◆ Task goal
Print the lines of the material starting with the line containing "You are a computer-use agent. The image" and going on through the line containing "Action: pyautogui.click(x=317, y=69)", both included, copying them exactly and leaving out the pictures.

◆ Material for this exercise
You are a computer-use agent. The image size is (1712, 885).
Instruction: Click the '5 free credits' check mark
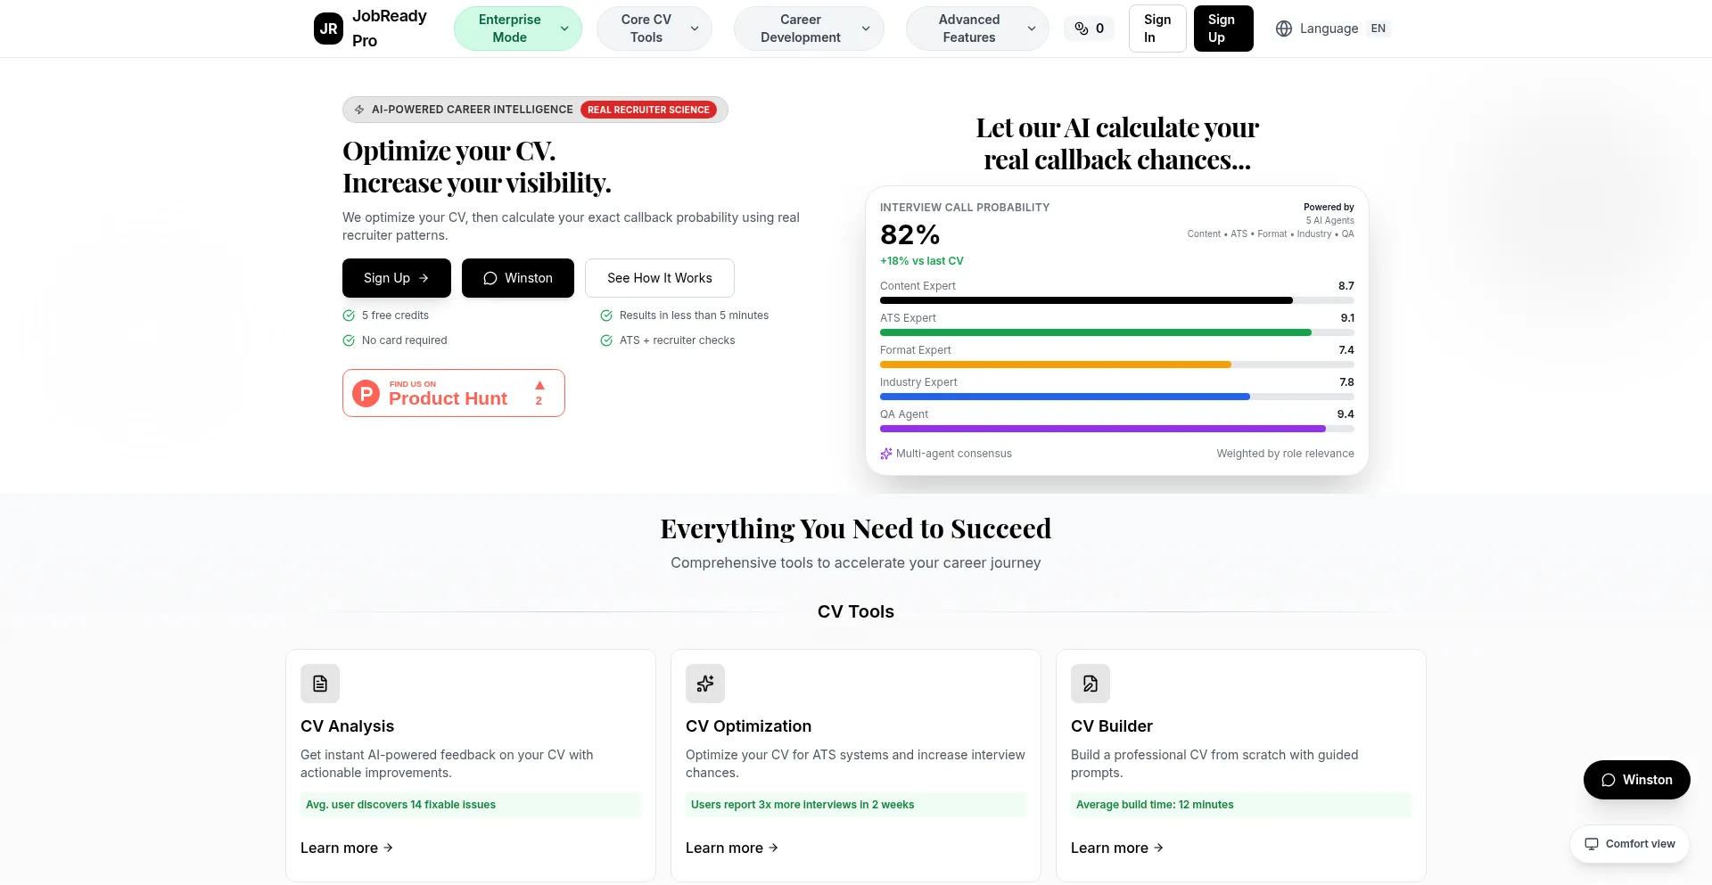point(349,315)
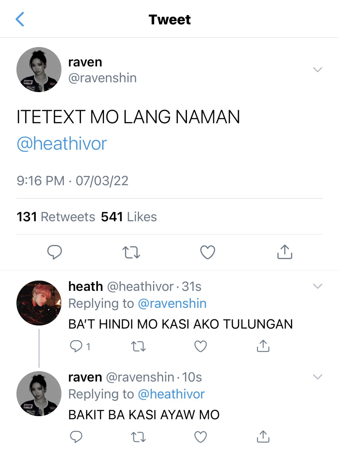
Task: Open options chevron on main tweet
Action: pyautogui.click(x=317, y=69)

---

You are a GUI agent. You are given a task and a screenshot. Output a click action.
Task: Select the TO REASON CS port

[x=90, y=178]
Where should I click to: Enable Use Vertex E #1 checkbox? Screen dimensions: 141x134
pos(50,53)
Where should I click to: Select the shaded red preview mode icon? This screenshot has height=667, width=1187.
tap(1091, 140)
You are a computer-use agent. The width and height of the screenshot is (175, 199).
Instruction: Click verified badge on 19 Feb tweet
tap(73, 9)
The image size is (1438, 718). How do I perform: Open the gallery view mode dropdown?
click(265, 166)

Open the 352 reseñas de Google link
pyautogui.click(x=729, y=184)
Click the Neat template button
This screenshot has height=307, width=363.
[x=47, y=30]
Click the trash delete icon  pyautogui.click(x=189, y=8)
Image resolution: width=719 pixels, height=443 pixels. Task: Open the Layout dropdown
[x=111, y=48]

==

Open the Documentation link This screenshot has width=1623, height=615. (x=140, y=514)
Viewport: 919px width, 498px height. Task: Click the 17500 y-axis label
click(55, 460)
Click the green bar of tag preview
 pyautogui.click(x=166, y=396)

◆ Solution to the exercise
You are a computer-use agent. The image size is (1712, 885).
Instruction: Click the '5 free credits' check mark
point(349,315)
Task: Open options chevron on main tweet
Action: pyautogui.click(x=317, y=69)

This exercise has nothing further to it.